The cooperative training facility includes a car fire simulator.
An insider's view of the simulator. Controls for the propane-fueled fire are located in an attached room on the rear of the structure. For added safety, a supervisor can see all activities in the fire room via a video monitor. An emergency cut-off gives the controller the power to immediately stop the fire flow.
A firefighter awaits his partner before he enters the fire simulator at Dobbins ARB.
Cobb County Department of Public Safety Training Facility
For a number of years, local training facilities included only those in Atlanta and in Cobb County. Prior to the joint purchase of the live fire simulator, Cobb County allowed area departments to participate in a wide variety of training at their facility.
Marietta Fire personnel set up for specialty rescue training at the Cobb Fire training tower.
Members of Marietta's Squad 55 practice high-angle rescue.
Using only a life-safety rope and a hand tool such as an axe, a Marietta firefighter practices a self-rescue technique called a "bail out."
FF Kingsley stands near the confined-space training simulator at Cobb County Fire's training facility.

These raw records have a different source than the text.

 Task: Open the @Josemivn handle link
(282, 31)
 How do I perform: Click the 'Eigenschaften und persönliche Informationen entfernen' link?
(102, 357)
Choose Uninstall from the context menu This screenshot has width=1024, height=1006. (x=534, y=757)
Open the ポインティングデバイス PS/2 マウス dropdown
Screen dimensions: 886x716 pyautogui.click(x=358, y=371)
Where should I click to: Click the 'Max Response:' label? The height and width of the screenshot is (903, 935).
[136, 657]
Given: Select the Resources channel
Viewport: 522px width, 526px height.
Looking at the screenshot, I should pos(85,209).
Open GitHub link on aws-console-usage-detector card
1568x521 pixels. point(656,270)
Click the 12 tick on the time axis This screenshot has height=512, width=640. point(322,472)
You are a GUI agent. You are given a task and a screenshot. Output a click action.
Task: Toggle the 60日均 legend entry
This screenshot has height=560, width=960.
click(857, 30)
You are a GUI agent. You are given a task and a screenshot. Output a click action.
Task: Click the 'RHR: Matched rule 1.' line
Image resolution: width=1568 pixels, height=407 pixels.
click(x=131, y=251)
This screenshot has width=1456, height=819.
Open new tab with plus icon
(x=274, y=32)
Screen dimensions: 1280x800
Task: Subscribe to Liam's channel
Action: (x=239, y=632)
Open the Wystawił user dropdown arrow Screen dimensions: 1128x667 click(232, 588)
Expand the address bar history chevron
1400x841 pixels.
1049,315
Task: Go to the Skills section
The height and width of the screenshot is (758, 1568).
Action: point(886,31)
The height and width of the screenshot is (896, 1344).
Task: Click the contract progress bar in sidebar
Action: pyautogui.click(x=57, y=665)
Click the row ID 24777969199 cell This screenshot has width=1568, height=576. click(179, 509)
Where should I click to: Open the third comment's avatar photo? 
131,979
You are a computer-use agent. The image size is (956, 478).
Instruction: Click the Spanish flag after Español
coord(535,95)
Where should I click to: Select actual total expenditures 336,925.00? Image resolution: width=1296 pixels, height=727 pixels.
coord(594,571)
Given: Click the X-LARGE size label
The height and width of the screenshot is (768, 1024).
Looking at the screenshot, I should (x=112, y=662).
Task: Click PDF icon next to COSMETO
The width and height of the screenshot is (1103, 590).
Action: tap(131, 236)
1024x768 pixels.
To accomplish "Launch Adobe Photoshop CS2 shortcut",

Members of Marietta's Squad and Engine 55 are currently constructing a similar structure near their station's training tower.
Miscellaneous training exercises
Fire personnel provide an extensive list of services for the people in and around Marietta. Striving to keep sharp on the skills they use creates the need for firefighters to be resourceful in locating training sites.
For example, to facilitate training emergency vehicle operators, the Training Division will find an appropriate parking area that they can temporarily use as a driver-training course.
A firefighter demonstrates the proper method for extinguishing flammable liquid fires for commercial education. It would not be practical to move the business staff to a fire department location; Fire Prevention uses outside parking area as a temporary training site.
Marietta firefighters attend a briefing prior to rope training at a city parking deck.
Hands-on training in structures slated for demolition
Actual houses and apartment buildings provide the most realistic firefighting training available. Firefighters are able actually perform the skills they use in emergency situations.
Forcible entry, ventilation and fire suppression are skills that require destruction of property. While the fire simulator offers a decent level of fire fighting training, personnel cannot actually cut or remove doors from the permanent structure.
Simulators do not provide the same extreme environmental conditions that an unknown structure does. Some construction features create potential dangers to firefighters performing interior search or fire attack activities.
Heat regulators in a fire simulator limit the heat level; they cause the simulator to shut down when the temperature rises above 800 degrees Fahrenheit. In an actual structure fire, the air temperature can exceed 1,500 degrees at the ceiling. Firefighters benefit from practicing in the hot, toxic environment they encounter in an actual structure.